U.S. solar silicon manufacturing startup Crystal Solar -- with the help of the U.S. DOE's National Renewable Energy Laboratory (NREL) -- has developed a new method for fabricating high-quality, high-efficiency monocrystalline solar silicon wafers at 100 times the throughput and half the cost of traditional methods.

Crystal Solar's innovative approach to fabricating silicon solar wafers garnered it an “R&D 100” award as one of the top technology innovations of 2013. If Crystal Solar can scale-up production, the new method “could be a game-changer, creating American jobs and stemming the flow of solar cell manufacturing overseas,” CEO T.S. Ravi of the Santa Clara, California-based company stated in an NREL news release.

Cooking with gas


Rather than fabricating solar silicon wafers by sawing thin slices from an ingot of silicon – the standard industry approach – Crystal Solar has developed a much more efficient and less costly direct gas-to-wafer method that entails growing layers of semiconducting silicon directly on reusable silicon substrates.
As NREL explains, Crystal Solar's new gaseous-deposition method offers “several advantages, including eliminating the waste incurred in the traditional approach, which involves sawing thin slices from a large ingot or block of silicon. In the new approach, wafers can be made thinner without compromising their quality or efficiency.”

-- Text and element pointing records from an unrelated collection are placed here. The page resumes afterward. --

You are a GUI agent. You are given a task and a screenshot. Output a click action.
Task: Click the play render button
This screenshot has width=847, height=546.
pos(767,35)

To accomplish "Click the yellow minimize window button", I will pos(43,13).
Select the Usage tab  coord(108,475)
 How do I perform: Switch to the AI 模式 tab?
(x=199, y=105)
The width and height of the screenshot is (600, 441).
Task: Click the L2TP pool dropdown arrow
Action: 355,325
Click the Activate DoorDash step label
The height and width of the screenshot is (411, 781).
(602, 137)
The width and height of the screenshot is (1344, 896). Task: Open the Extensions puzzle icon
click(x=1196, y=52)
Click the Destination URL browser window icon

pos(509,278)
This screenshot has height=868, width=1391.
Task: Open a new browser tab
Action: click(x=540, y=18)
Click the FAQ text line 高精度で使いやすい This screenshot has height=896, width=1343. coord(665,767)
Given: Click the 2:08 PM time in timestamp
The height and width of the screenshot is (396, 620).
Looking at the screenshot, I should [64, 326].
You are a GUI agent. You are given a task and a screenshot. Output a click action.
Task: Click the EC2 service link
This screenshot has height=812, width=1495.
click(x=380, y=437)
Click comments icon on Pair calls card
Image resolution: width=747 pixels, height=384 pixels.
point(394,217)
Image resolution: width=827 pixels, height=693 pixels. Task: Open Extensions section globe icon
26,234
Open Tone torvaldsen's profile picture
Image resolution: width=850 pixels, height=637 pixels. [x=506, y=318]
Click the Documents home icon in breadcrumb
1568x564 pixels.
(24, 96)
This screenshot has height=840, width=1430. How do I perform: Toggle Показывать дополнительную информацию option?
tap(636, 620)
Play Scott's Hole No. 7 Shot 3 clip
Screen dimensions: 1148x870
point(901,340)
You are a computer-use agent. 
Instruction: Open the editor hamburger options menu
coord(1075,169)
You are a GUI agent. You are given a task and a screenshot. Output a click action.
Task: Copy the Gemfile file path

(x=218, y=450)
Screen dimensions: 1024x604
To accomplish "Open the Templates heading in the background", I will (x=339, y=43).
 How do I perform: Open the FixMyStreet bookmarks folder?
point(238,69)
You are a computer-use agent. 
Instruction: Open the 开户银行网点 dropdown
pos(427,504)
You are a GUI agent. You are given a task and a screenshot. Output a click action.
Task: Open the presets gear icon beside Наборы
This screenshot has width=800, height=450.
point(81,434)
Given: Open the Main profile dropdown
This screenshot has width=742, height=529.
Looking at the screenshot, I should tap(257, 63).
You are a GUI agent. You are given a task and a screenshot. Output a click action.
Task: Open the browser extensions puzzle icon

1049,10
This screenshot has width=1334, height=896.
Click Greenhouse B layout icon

Overcoming a hurdle to similar R&D efforts, Crystal Solar's gaseous deposition process also speeds up solar silicon fabrication. That also lowers manufacturing costs. Crystal Solar can produce as many as 500 wafers per hour and sells for less than $5 million. That translates to a cost per wafer of around 13 cents per watt -- “less than half the typical cost of 30 cents per watt for high-end wafers,” Ravi highlighted.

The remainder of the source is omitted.